What you need to produce is the complete listing, repeated exactly.

[Raw data — start]

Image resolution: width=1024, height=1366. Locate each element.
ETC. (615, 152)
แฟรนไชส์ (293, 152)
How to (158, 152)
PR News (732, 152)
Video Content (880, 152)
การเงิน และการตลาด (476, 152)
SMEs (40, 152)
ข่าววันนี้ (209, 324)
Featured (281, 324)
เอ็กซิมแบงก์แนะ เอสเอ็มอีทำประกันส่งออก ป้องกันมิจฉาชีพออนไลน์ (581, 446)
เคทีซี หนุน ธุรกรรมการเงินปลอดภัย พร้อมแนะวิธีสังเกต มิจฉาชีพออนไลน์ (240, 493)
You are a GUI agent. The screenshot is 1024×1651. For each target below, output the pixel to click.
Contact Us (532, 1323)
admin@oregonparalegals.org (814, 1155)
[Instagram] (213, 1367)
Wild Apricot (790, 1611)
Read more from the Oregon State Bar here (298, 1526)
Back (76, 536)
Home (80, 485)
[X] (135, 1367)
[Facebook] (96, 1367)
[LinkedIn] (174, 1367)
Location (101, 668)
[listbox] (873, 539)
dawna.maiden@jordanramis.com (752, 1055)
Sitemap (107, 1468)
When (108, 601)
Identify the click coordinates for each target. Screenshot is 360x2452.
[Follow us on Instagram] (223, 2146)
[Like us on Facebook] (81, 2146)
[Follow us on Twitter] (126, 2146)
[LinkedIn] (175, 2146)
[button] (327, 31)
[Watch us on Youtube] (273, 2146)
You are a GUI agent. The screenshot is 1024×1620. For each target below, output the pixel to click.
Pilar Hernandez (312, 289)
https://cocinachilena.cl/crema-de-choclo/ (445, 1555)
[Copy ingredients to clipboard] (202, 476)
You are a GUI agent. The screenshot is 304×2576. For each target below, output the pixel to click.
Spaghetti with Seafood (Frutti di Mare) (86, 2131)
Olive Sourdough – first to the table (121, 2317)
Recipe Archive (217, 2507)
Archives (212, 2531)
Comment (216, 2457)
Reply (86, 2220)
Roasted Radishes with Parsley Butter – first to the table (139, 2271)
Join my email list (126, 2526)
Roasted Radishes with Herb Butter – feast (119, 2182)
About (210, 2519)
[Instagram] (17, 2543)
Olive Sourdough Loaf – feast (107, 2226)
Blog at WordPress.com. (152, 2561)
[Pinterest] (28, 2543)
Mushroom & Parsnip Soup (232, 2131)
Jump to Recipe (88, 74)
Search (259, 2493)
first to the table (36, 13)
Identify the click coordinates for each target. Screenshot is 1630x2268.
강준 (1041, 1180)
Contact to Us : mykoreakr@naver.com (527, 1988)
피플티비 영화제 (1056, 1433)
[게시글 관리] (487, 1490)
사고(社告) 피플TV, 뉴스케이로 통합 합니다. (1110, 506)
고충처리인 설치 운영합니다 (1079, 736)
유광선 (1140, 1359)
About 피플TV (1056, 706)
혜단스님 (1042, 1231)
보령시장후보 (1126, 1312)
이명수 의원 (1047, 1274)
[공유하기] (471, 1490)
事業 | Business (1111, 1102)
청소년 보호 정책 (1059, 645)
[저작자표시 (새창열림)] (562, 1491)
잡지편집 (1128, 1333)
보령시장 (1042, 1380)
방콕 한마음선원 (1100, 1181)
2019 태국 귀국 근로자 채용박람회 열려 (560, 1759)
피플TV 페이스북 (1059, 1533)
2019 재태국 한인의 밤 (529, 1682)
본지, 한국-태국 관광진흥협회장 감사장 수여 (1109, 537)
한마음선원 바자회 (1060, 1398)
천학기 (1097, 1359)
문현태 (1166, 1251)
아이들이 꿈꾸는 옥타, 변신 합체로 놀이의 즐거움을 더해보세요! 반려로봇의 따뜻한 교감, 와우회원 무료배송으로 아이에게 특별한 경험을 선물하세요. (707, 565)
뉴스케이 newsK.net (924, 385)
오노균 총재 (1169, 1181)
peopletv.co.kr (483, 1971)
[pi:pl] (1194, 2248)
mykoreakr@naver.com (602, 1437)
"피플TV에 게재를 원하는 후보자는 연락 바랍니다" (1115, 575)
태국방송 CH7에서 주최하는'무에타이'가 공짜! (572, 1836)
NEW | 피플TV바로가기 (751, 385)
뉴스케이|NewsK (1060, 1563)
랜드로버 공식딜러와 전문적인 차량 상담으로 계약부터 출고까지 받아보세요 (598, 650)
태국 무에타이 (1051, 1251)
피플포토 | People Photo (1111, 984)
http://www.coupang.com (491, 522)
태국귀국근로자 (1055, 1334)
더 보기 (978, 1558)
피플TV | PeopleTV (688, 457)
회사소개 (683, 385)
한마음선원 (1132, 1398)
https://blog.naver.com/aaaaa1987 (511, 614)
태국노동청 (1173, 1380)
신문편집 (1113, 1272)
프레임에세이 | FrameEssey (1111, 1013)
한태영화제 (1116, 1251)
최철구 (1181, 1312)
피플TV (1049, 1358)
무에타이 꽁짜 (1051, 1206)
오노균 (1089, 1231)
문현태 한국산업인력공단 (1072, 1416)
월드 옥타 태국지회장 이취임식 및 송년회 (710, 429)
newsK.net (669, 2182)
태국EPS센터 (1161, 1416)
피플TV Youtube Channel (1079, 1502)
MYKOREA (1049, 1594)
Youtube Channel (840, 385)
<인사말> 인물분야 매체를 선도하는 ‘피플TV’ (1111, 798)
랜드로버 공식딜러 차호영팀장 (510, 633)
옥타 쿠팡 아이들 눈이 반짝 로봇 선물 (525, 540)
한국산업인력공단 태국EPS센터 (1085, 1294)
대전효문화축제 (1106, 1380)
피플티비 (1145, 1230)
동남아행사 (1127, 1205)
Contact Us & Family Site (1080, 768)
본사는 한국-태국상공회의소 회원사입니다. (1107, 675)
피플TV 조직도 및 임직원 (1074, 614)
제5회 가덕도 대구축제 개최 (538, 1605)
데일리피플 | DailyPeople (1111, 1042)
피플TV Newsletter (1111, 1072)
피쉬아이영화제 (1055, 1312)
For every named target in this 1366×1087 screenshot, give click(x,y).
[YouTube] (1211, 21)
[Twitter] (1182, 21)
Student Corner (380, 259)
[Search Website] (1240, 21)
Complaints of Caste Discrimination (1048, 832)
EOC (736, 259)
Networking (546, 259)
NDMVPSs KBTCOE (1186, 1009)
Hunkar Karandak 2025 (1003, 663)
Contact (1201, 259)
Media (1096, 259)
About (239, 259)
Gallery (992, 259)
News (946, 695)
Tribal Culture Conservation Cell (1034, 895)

[Raw data — finish]

Answer section:
Image resolution: width=1024, height=1366. Locate each element.
ETC. (615, 152)
แฟรนไชส์ (293, 152)
How to (158, 152)
PR News (732, 152)
Video Content (880, 152)
การเงิน และการตลาด (476, 152)
SMEs (40, 152)
ข่าววันนี้ (209, 324)
Featured (281, 324)
เอ็กซิมแบงก์แนะ เอสเอ็มอีทำประกันส่งออก ป้องกันมิจฉาชีพออนไลน์ (581, 446)
เคทีซี หนุน ธุรกรรมการเงินปลอดภัย พร้อมแนะวิธีสังเกต มิจฉาชีพออนไลน์ (240, 493)
You are a GUI agent. The screenshot is 1024×1651. For each target below, output the pixel to click.
Contact Us (532, 1323)
admin@oregonparalegals.org (814, 1155)
[Instagram] (213, 1367)
Wild Apricot (790, 1611)
Read more from the Oregon State Bar here (298, 1526)
Back (76, 536)
Home (80, 485)
[X] (135, 1367)
[Facebook] (96, 1367)
[LinkedIn] (174, 1367)
Location (101, 668)
[listbox] (873, 539)
dawna.maiden@jordanramis.com (752, 1055)
Sitemap (107, 1468)
When (108, 601)
Identify the click coordinates for each target. Screenshot is 360x2452.
[Follow us on Instagram] (223, 2146)
[Like us on Facebook] (81, 2146)
[Follow us on Twitter] (126, 2146)
[LinkedIn] (175, 2146)
[button] (327, 31)
[Watch us on Youtube] (273, 2146)
You are a GUI agent. The screenshot is 1024×1620. For each target below, output the pixel to click.
Pilar Hernandez (312, 289)
https://cocinachilena.cl/crema-de-choclo/ (445, 1555)
[Copy ingredients to clipboard] (202, 476)
You are a GUI agent. The screenshot is 304×2576. For each target below, output the pixel to click.
Spaghetti with Seafood (Frutti di Mare) (86, 2131)
Olive Sourdough – first to the table (121, 2317)
Recipe Archive (217, 2507)
Archives (212, 2531)
Comment (216, 2457)
Reply (86, 2220)
Roasted Radishes with Parsley Butter – first to the table (139, 2271)
Join my email list (126, 2526)
Roasted Radishes with Herb Butter – feast (119, 2182)
About (210, 2519)
[Instagram] (17, 2543)
Olive Sourdough Loaf – feast (107, 2226)
Blog at WordPress.com. (152, 2561)
[Pinterest] (28, 2543)
Mushroom & Parsnip Soup (232, 2131)
Jump to Recipe (88, 74)
Search (259, 2493)
first to the table (36, 13)
Identify the click coordinates for each target. Screenshot is 1630x2268.
강준 (1041, 1180)
Contact to Us : mykoreakr@naver.com (527, 1988)
피플티비 영화제 (1056, 1433)
[게시글 관리] (487, 1490)
사고(社告) 피플TV, 뉴스케이로 통합 합니다. (1110, 506)
고충처리인 설치 운영합니다 (1079, 736)
유광선 (1140, 1359)
About 피플TV (1056, 706)
혜단스님 (1042, 1231)
보령시장후보 (1126, 1312)
이명수 의원 (1047, 1274)
[공유하기] (471, 1490)
事業 | Business (1111, 1102)
청소년 보호 정책 (1059, 645)
[저작자표시 (새창열림)] (562, 1491)
잡지편집 (1128, 1333)
보령시장 (1042, 1380)
방콕 한마음선원 (1100, 1181)
2019 태국 귀국 근로자 채용박람회 열려 (560, 1759)
피플TV 페이스북 (1059, 1533)
2019 재태국 한인의 밤 (529, 1682)
본지, 한국-태국 관광진흥협회장 감사장 수여 (1109, 537)
한마음선원 바자회 (1060, 1398)
천학기 (1097, 1359)
문현태 (1166, 1251)
아이들이 꿈꾸는 옥타, 변신 합체로 놀이의 즐거움을 더해보세요! 반려로봇의 따뜻한 교감, 와우회원 무료배송으로 아이에게 특별한 경험을 선물하세요. (707, 565)
뉴스케이 newsK.net (924, 385)
오노균 총재 (1169, 1181)
peopletv.co.kr (483, 1971)
[pi:pl] (1194, 2248)
mykoreakr@naver.com (602, 1437)
"피플TV에 게재를 원하는 후보자는 연락 바랍니다" (1115, 575)
태국방송 CH7에서 주최하는'무에타이'가 공짜! (572, 1836)
NEW | 피플TV바로가기 (751, 385)
뉴스케이|NewsK (1060, 1563)
랜드로버 공식딜러와 전문적인 차량 상담으로 계약부터 출고까지 받아보세요 (598, 650)
태국 무에타이 (1051, 1251)
피플포토 | People Photo (1111, 984)
http://www.coupang.com (491, 522)
태국귀국근로자 (1055, 1334)
더 보기 (978, 1558)
피플TV | PeopleTV (688, 457)
회사소개 (683, 385)
한마음선원 (1132, 1398)
https://blog.naver.com/aaaaa1987 (511, 614)
태국노동청 (1173, 1380)
신문편집 (1113, 1272)
프레임에세이 | FrameEssey (1111, 1013)
한태영화제 (1116, 1251)
최철구 (1181, 1312)
피플TV (1049, 1358)
무에타이 꽁짜 (1051, 1206)
오노균 (1089, 1231)
문현태 한국산업인력공단 (1072, 1416)
월드 옥타 태국지회장 이취임식 및 송년회 (710, 429)
newsK.net (669, 2182)
태국EPS센터 (1161, 1416)
피플TV Youtube Channel (1079, 1502)
MYKOREA (1049, 1594)
Youtube Channel (840, 385)
<인사말> 인물분야 매체를 선도하는 ‘피플TV’ (1111, 798)
랜드로버 공식딜러 차호영팀장 (510, 633)
옥타 쿠팡 아이들 눈이 반짝 로봇 선물 (525, 540)
한국산업인력공단 태국EPS센터 (1085, 1294)
대전효문화축제 (1106, 1380)
피플티비 (1145, 1230)
동남아행사 (1127, 1205)
Contact Us & Family Site (1080, 768)
본사는 한국-태국상공회의소 회원사입니다. (1107, 675)
피플TV 조직도 및 임직원 (1074, 614)
제5회 가덕도 대구축제 개최 (538, 1605)
데일리피플 | DailyPeople (1111, 1042)
피플TV Newsletter (1111, 1072)
피쉬아이영화제 (1055, 1312)
For every named target in this 1366×1087 screenshot, give click(x,y).
[YouTube] (1211, 21)
[Twitter] (1182, 21)
Student Corner (380, 259)
[Search Website] (1240, 21)
Complaints of Caste Discrimination (1048, 832)
EOC (736, 259)
Networking (546, 259)
NDMVPSs KBTCOE (1186, 1009)
Hunkar Karandak 2025 (1003, 663)
Contact (1201, 259)
Media (1096, 259)
About (239, 259)
Gallery (992, 259)
News (946, 695)
Tribal Culture Conservation Cell (1034, 895)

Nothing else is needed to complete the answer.